It’s quite normal to feel nervous and have butterflies in your stomach before going to a job interview, a blind date or making an important decision. This anxiousness is body’s natural response to stress and danger. It is an automatic alarm that rings when you feel threatened, under pressure, or are going through a stressful moment. While this condition doesn’t have any long-term effect on the body, in certain cases, it becomes so intense that it starts interfering with your day to day life. So, if your feelings of anxiety are constant and persisting from more than 6 months, you might be having the anxiety disorder.
Difference between Anxiety and Anxiety Disorder
Everyone feels anxious when they face a stressful or embarrassing situation. Although this normal feeling that comes and goes is unpleasant too, it motivates us to work harder and do a better job. It helps us stay alert and focused, but does not interfere with our everyday life. But when anxiety prevails for a long time and starts interfering with our relationships and activities, it stops being productive and becomes dangerous.
In the case of an anxiety disorder, the feeling of fear is so intense that it may even cause you to stop doing things you once enjoyed. In extreme cases, a person suffering from anxiety disorder fears to enter an elevator, crossing the road or even leaving the home. The condition keeps getting worse if untreated. Apart from the feeling of butterflies in the stomach, or racing heart, you could also experience nightmares or painful thoughts or memories that are uncontrollable.

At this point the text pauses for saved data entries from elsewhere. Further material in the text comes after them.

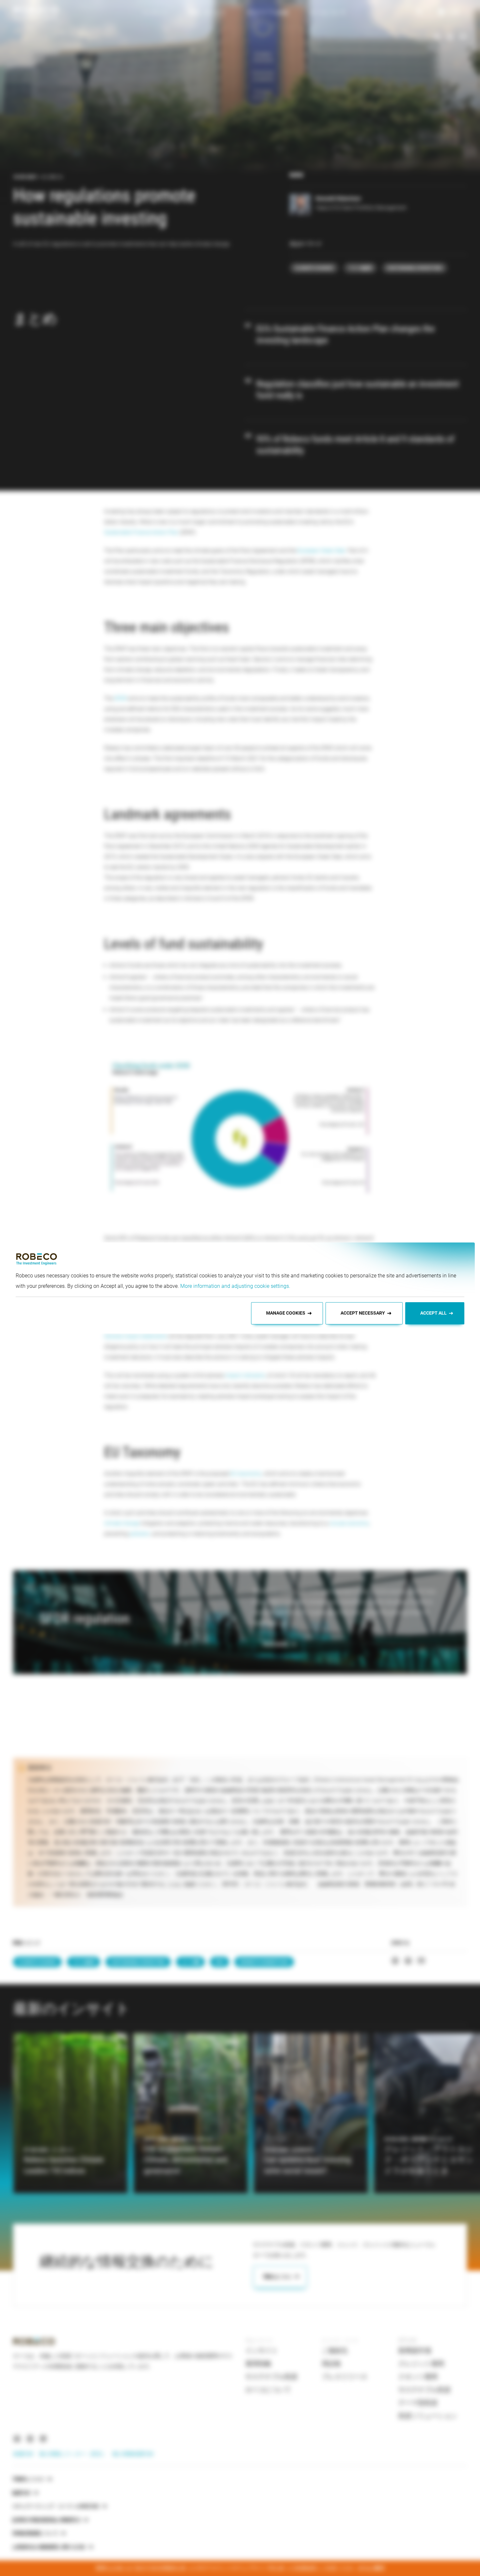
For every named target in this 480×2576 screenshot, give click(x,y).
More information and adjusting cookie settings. (235, 1286)
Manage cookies (285, 1313)
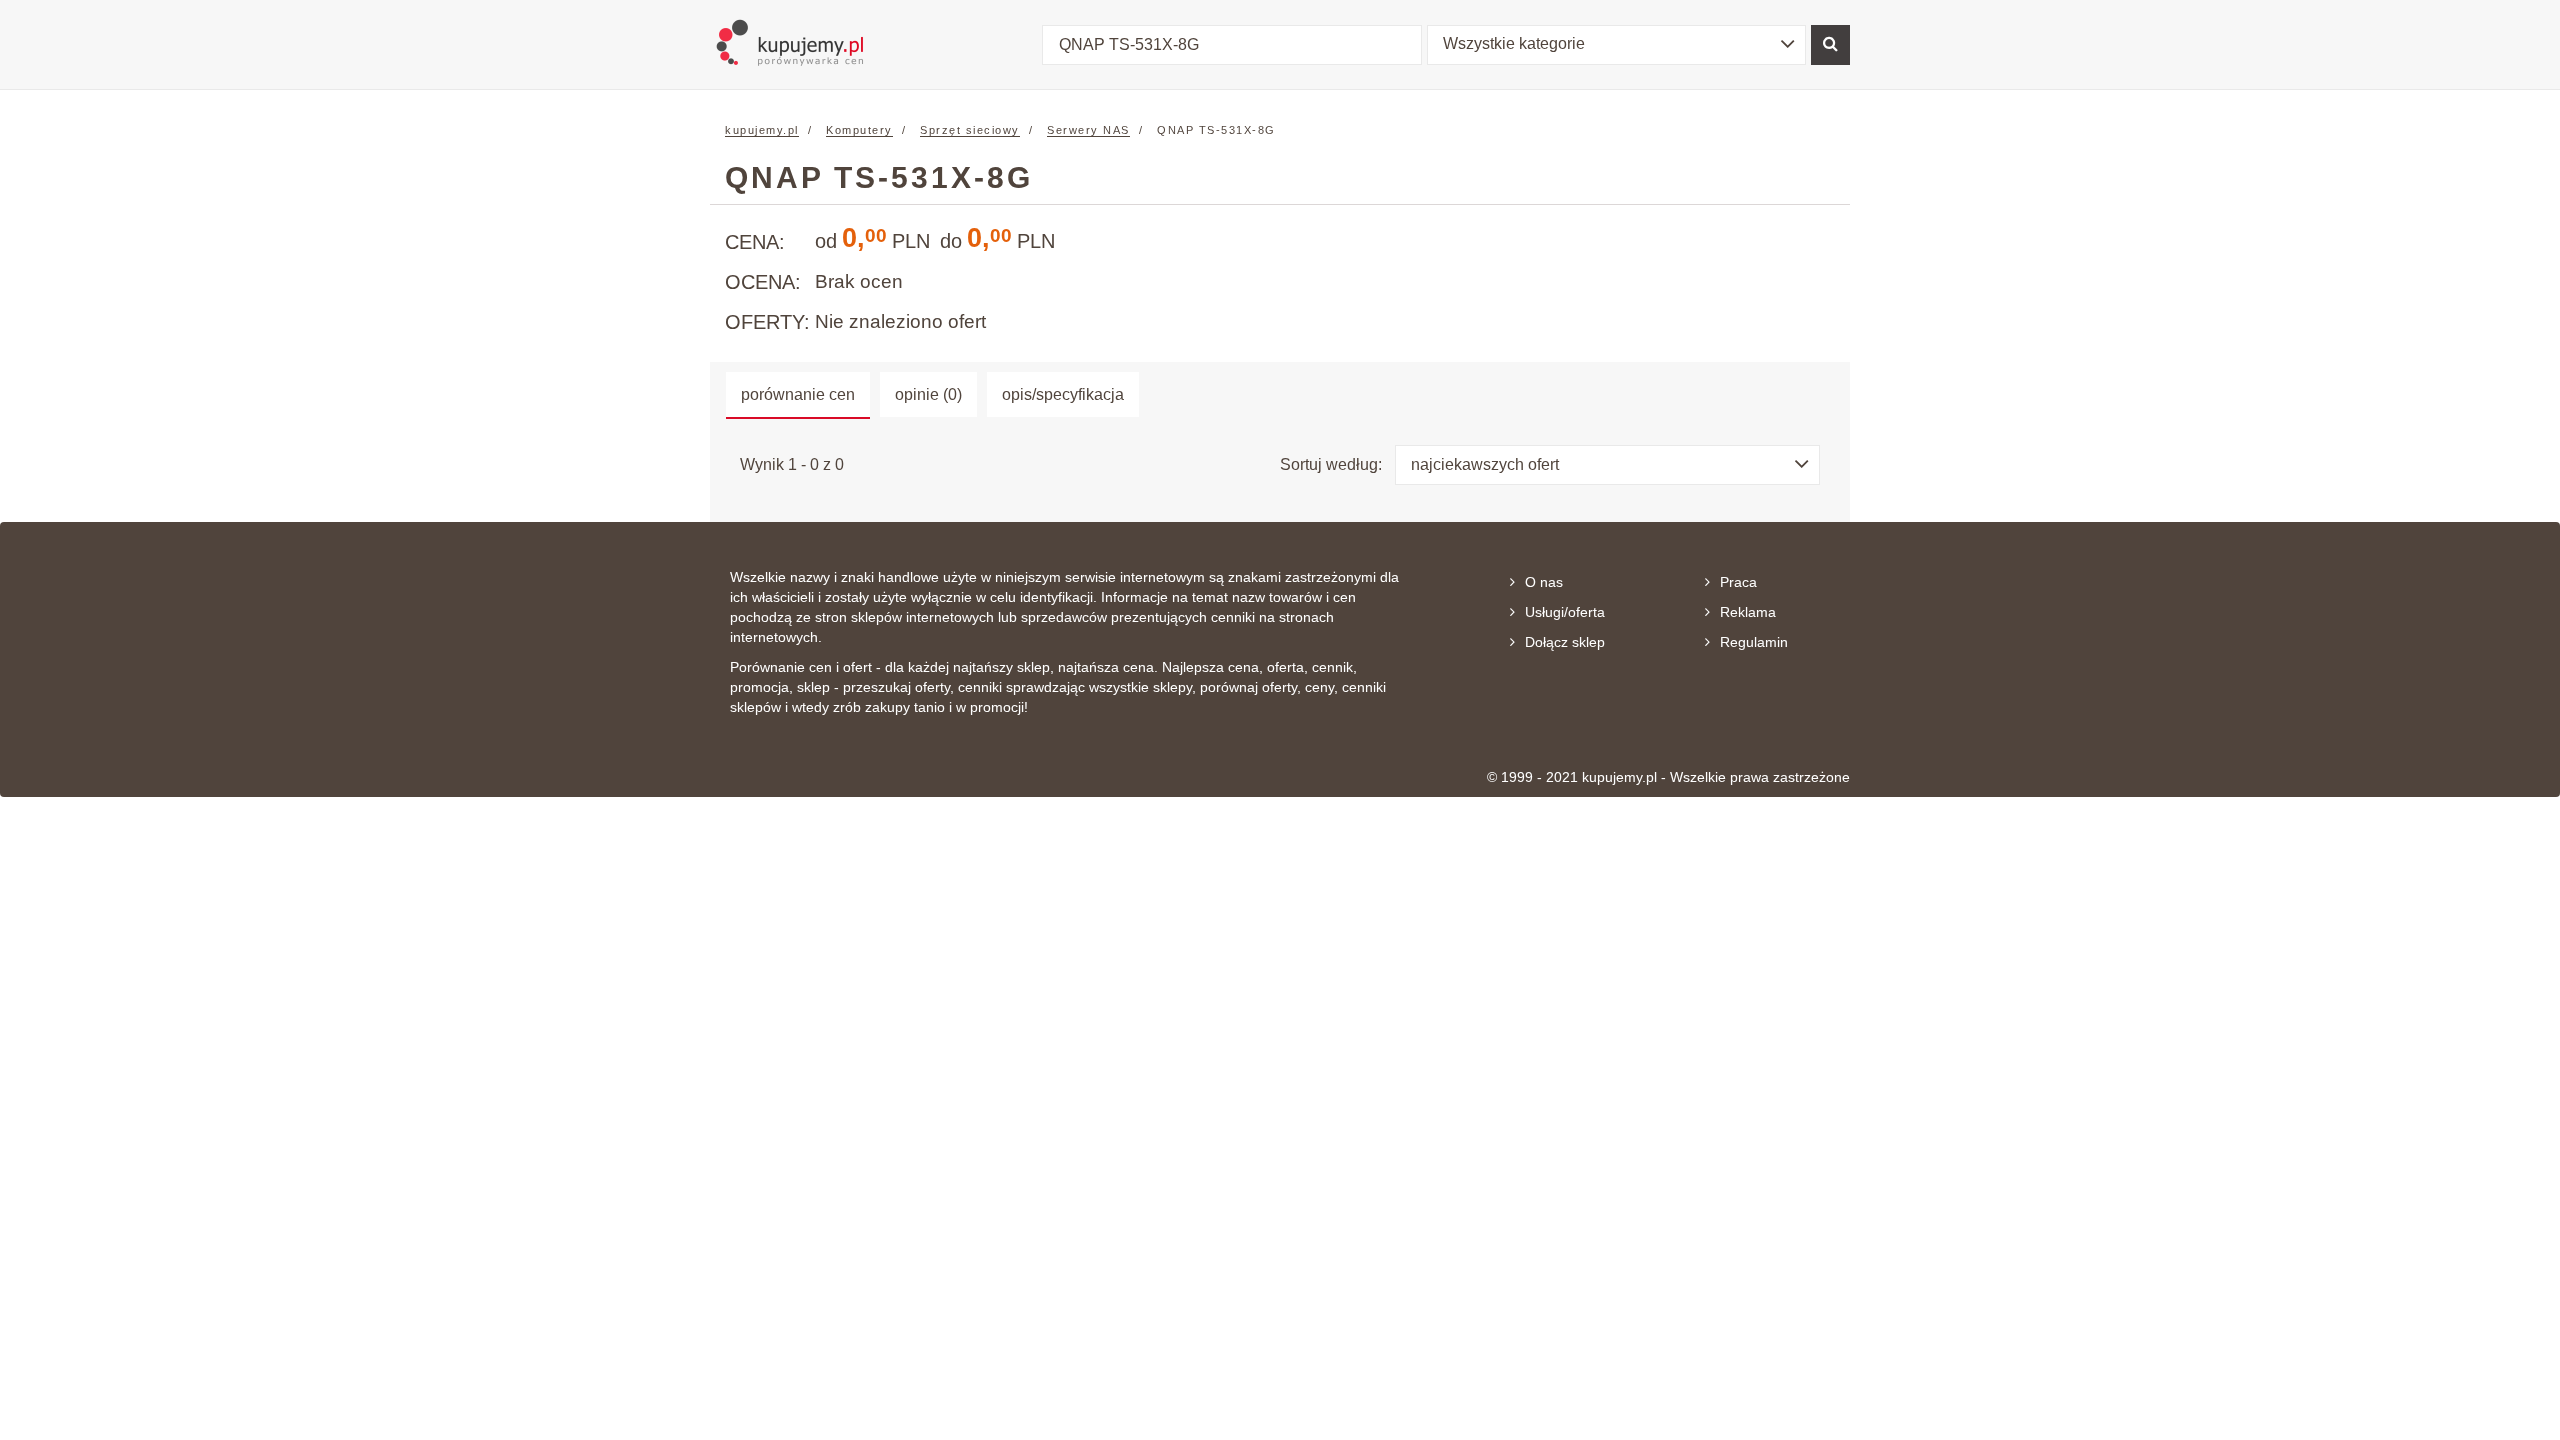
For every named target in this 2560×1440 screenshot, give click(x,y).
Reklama (1748, 612)
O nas (1544, 582)
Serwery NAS (1088, 130)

Symptoms of Anxiety Disorder
If you are experiencing any of the following symptoms, you might be having anxiety disorder:
• Feelings of fear, and uneasiness
• Surge of overwhelming panic
• Problems falling asleep
• Cold or sweaty hands or feet
• Hot flashes or chills
• Shortness of breath or Hyperventilation
• Heart palpitations or chest pain
• Trembling or shaking
• Not being able to be still and calm
• Dry mouth
• Muscle tension
• Feeling of losing control or going crazy
How Anxiety Disorder is Diagnosed?
A Doctor carefully evaluates the symptoms to diagnose the condition. If any of the above-mentioned symptoms are present, the doctor begins the evaluation by asking the person questions about his medical history. They also perform a physical exam to look for other medical illness that could be the cause of the symptoms.
If no other illness is found, the person may be referred to a psychologist, psychiatrist, or another trained mental healthcare professional. Psychologists and psychiatrists use specially designed assessment tools to evaluate a person for an anxiety disorder.
Treatment of Anxiety Disorder
To treat this disorder, it’s important to address the underlying medical conditions. Although the exact treatment approach depends on the type of disorder, one or a combination of medication, psychotherapy, cognitive-behavioral therapy or relaxation therapy may be used for most anxiety disorders.
Medication: Medications used to treat the symptoms of anxiety disorders include antidepressants, low-dose antipsychotics, certain anticonvulsant medicines and other anxiety-reducing drugs.
Psychotherapy: Psychotherapy involves a face to face counseling session with the Psychiatrist. The trained therapist helps the person suffering from anxiety by talking to them directly to understand and deal with their problems.
Cognitive-behavioral therapy: With this therapy, the person learns to identify and challenge the negative thought patterns and irrational beliefs that lead to troublesome feelings and fuel anxiety.
The Bottom Line
In addition to above-mentioned therapies and treatment, changes in lifestyle and dietary can also help a person ease out the symptoms of anxiety. Your own will power to overcome the fears and an inner urge to reduce negative feelings can have a great positive effect on your life.